Swiss cabinet trims VAT hike for defence to 0.5 points, extends timeline to 12 years
The Swiss Federal Council on Wednesday proposed raising VAT by 0.5 percentage points to fund military modernisation, down from an initial 0.8-point plan, while exempting food and medicines. Patriot payments resume and talks with France, Israel and South Korea begin for a second ground-to-air system.
Federal Council scales back VAT increase
Instead of the 0.8 percentage-point hike floated in January, the government now asks for a 0.5-point increase on the standard rate and 0.3 points on the special hotel rate. The reduced rate for foodstuffs and medicines stays unchanged. The levy would run for 12 years rather than 10. The full proceeds go to armaments.
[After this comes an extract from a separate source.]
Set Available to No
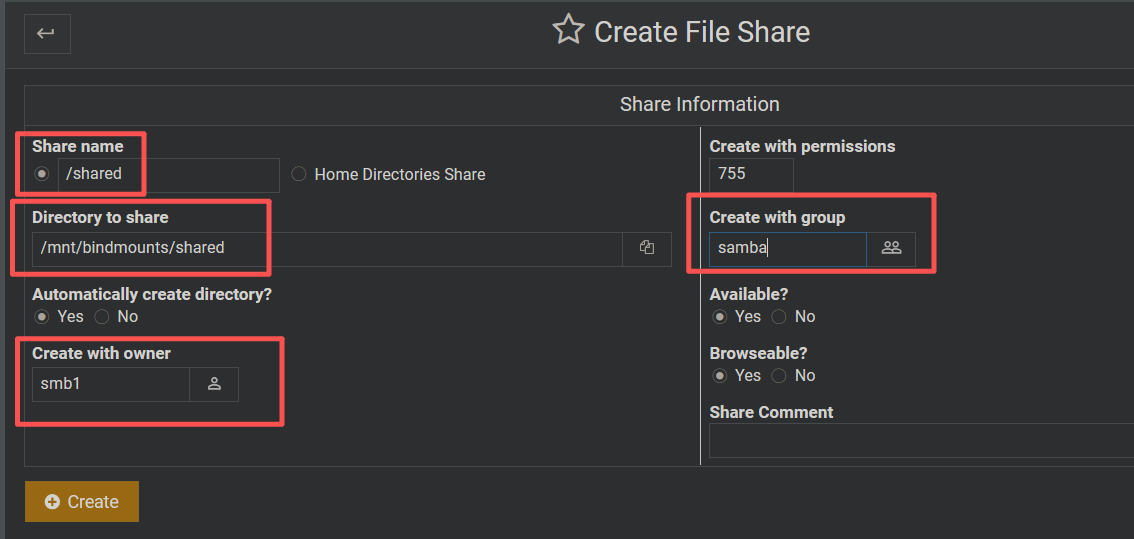(x=779, y=317)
I consider this increase a contribution to the security of Switzerland and its population.
Improved fiscal outlook creates headroom
Finance Minister Karin Keller-Sutter updated budget forecasts showing higher federal revenues. The windfall allows part of the defence push to be financed through the ordinary budget, reducing the VAT demand. A separate, borrowing-enabled armaments fund is also planned to accelerate procurement and smooth payment peaks.
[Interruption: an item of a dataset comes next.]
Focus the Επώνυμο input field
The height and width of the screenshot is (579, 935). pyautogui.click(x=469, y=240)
Patriot payments resume, second system in sight
Washington’s decision to prioritise Ukraine deliveries delayed Switzerland’s Patriot order by years and raised costs. The government has lifted a temporary payment freeze to keep the project on track and to avoid jeopardising related F-35 and F/A-18 spare-parts contracts.
We have no choice, we need more financial resources.
Simultaneously, the defence ministry is negotiating with suppliers in France, Israel and South Korea for a second long-range ground-to-air system. Initial feedback shows all three meet military requirements; production of missiles and control systems would take place in Switzerland or Europe.
Political wrangling ahead
The original 0.8-point plan drew fierce opposition. Parties left and right called it socially unfair. The new proposal exempts basic goods and aims for a compromise: a very limited VAT increase, possibly further spending cuts, and temporary borrowing for air-defence systems. A centre-right majority in parliament is expected to back the defence minister, but majorities remain razor-thin.
- Federal Council announces plan to raise VAT by 0.8 percentage points for the army.
- Council presents defence-oriented military policy, prioritising air defence and drones.
- VAT hike cut to 0.5 points; food/medicines exempted; Patriot payments resume; talks with France, Israel, South Korea begin.
Broader tax pressure
This defence-related hike comes on top of a 0.4-point VAT rise already approved for the 13th AVS pension and a requested prolongation of a 0.1-point rail-infrastructure surcharge. If both are enacted, the standard rate would climb to 9.0 percent, the highest ever. The Council argues the security situation since Russia’s invasion of Ukraine makes the funds indispensable.